Declared hook object:

let Hooks = {}
Hooks.SearchHandler = {
  mounted() {
    this.el.addEventListener("click", () => {
      let Input = this.el.parentElement.getElementsByTagName("input")[0];
      Input.classList.toggle("w-0");
    })
  } 
}

as for using console.log to debug the function; it seems like the mount is not being called or even recognized at all. Literally has nothing in the console log.

What file is this code in? What happens if you put a console log before the hooks are declared?

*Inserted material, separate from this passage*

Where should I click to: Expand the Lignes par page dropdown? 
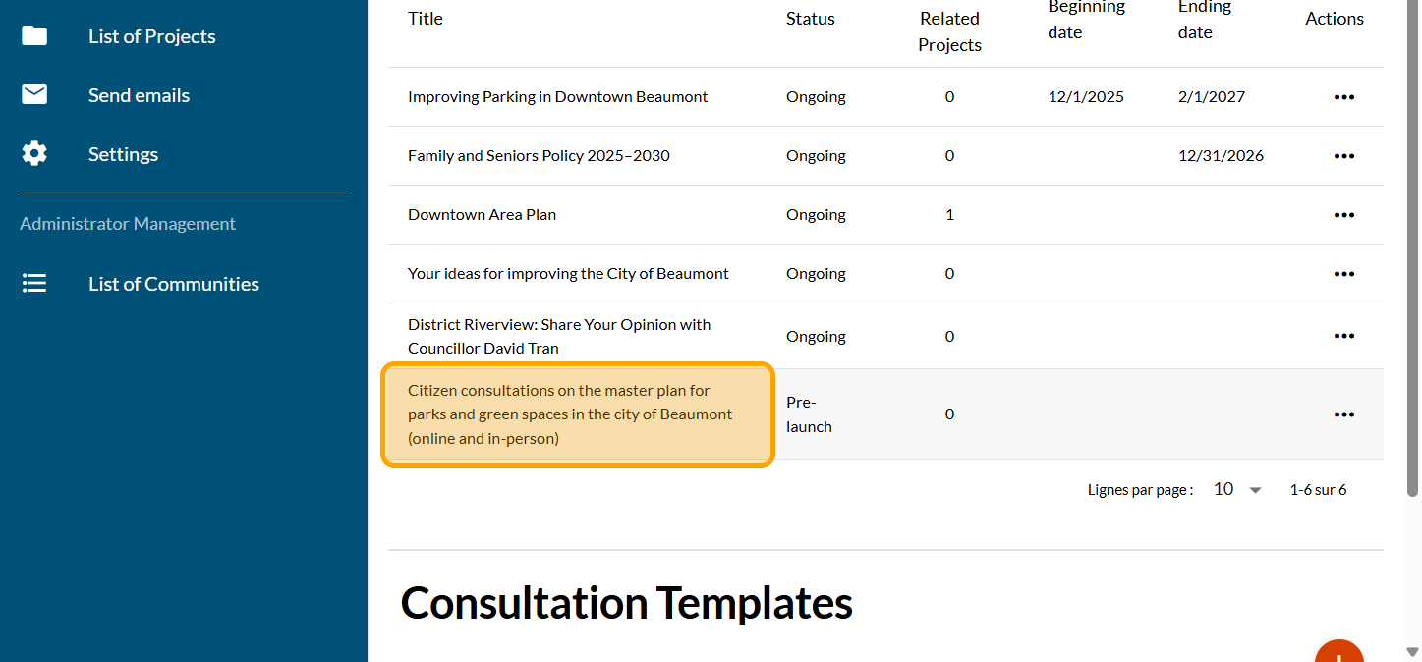(x=1237, y=490)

I have the function inside the…

assets/js/app.js

let Hooks = {}
Hooks.SearchHandler = {
  mounted() {
    this.el.addEventListener("click", () => {
      let Input = this.el.parentElement.getElementsByTagName("input")[0];
      Input.classList.toggle("w-0");
    })
  } 
}

let liveSocket = new LiveSocket("/live", Socket, {params: {_csrf_token: csrfToken}, hooks: Hooks});

as for your question: What happens if you put a console log before the hooks are declared?

I don’t think I understand that question. Can you give me an example of what I should do?

Yeah by that I meant just literally before this line, like so

console.log('app.js is running') 
let Hooks = {} 

I also just reread the docs and noticed that you need a unique ID on the element which has the hook. So just a normal HTML ID attribute which must be unique on the page.

Yep, in the console log returned the string ‘app.js is running’, so I’m guessing the problem is not in the file but the function itself.

And when you say a unique ID, do you mean something like this…

<svg id="search-handler" phx-hook="SearchHandler" xmlns="http://www.w3.org/2000/svg" class="icon icon-tabler icon-tabler-search cursor-pointer" width="28" height="28" viewBox="0 0 24 24" stroke-width="1.5" stroke="currentColor" fill="none" stroke-linecap="round" stroke-linejoin="round">
  <path stroke="none" d="M0 0h24v24H0z" />
  <circle cx="10" cy="10" r="7" />
  <line x1="21" y1="21" x2="15" y2="15" />
</svg>

Am I supposed to defined the unique ID somewhere?

Nope just like that. Do you have more than one of these svgs on the page?